EXERCISE GOAL: Copy all lines containing the string "agent" from the records below.

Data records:
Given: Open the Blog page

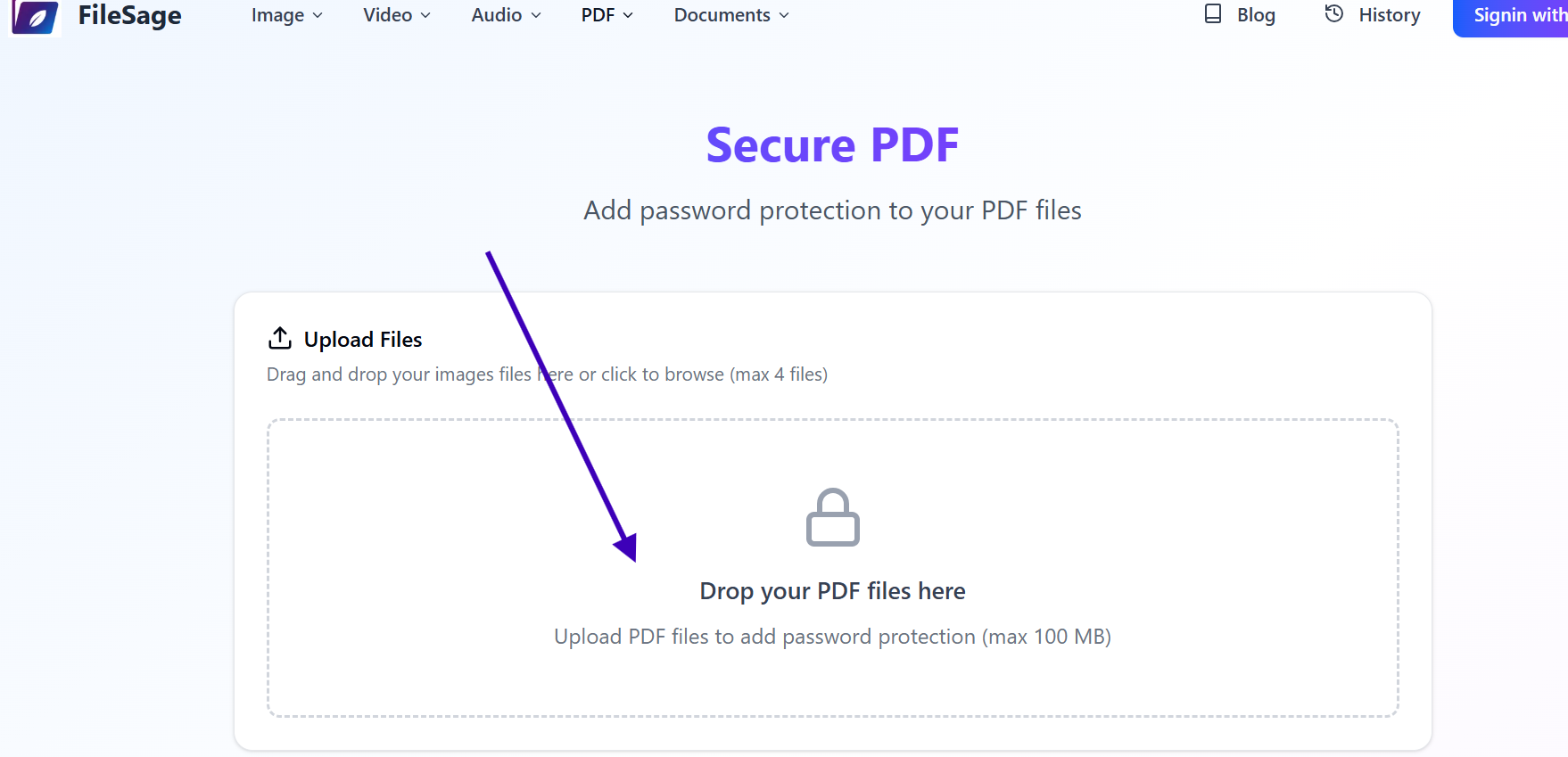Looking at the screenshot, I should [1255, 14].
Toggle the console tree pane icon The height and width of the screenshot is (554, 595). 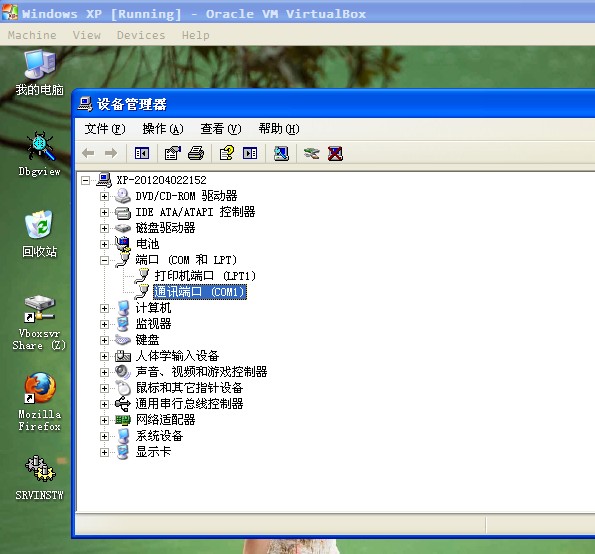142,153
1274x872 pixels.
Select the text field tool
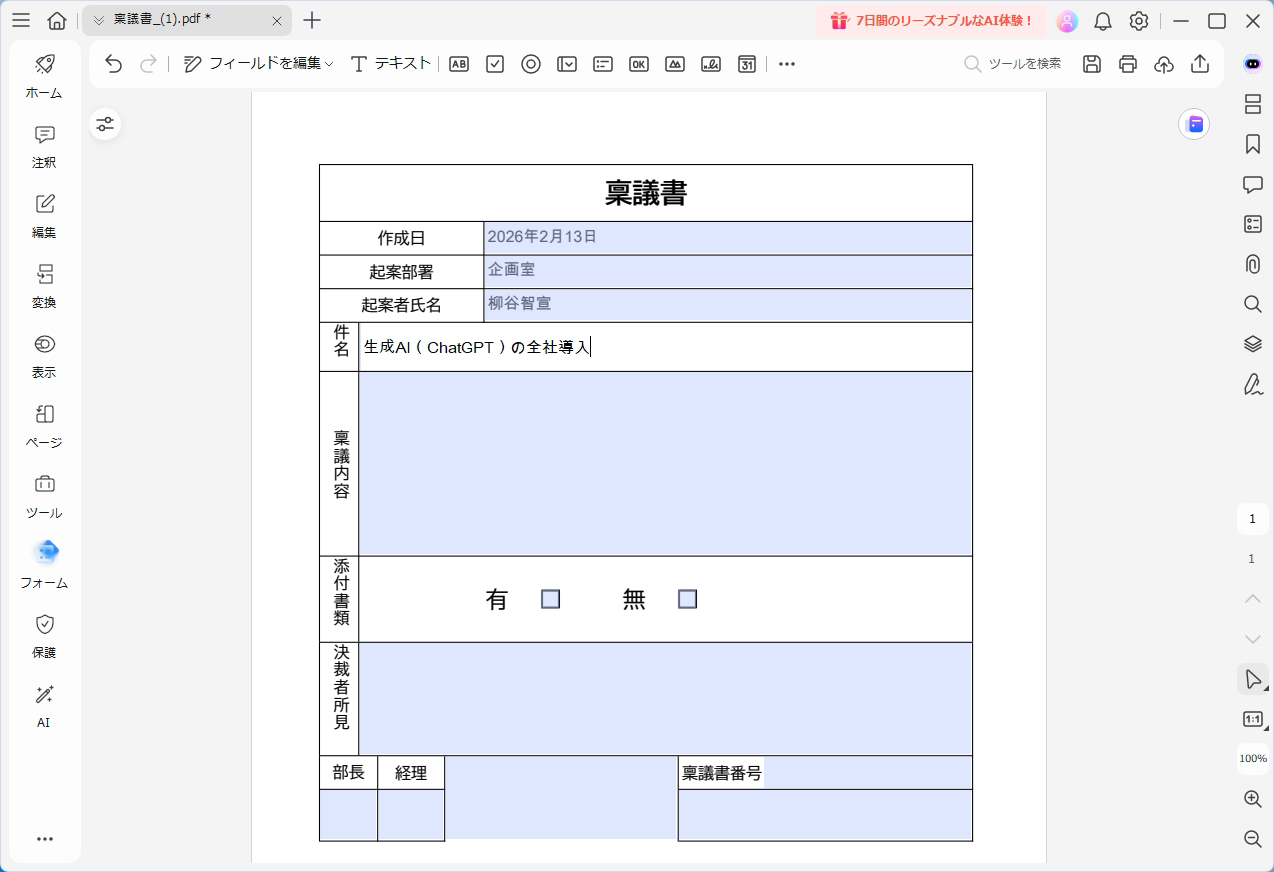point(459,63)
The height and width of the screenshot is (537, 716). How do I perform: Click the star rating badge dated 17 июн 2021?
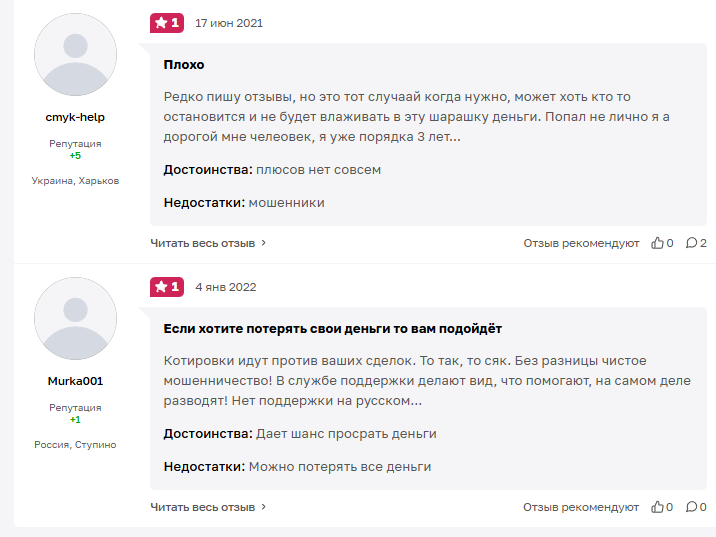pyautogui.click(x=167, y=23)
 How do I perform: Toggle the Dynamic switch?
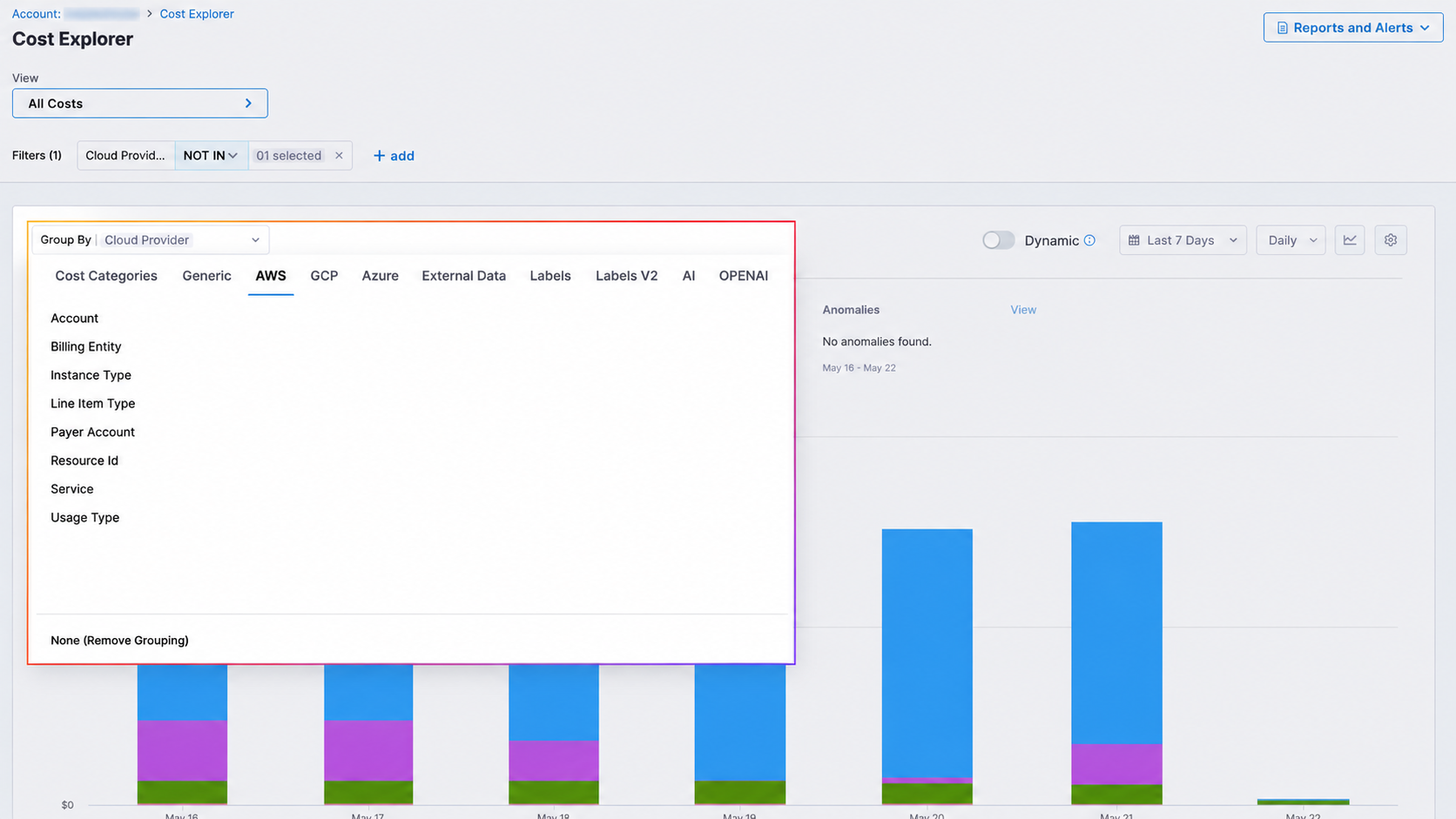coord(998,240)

--

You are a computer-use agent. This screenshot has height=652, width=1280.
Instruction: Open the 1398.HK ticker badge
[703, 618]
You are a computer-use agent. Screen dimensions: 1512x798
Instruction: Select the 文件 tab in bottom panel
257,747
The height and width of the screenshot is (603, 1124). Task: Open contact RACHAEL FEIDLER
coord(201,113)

EXPECTED ANSWER:
You are a computer-use agent. This screenshot has height=652, width=1280.
You are a computer-use agent. Screen dimensions: 1512x798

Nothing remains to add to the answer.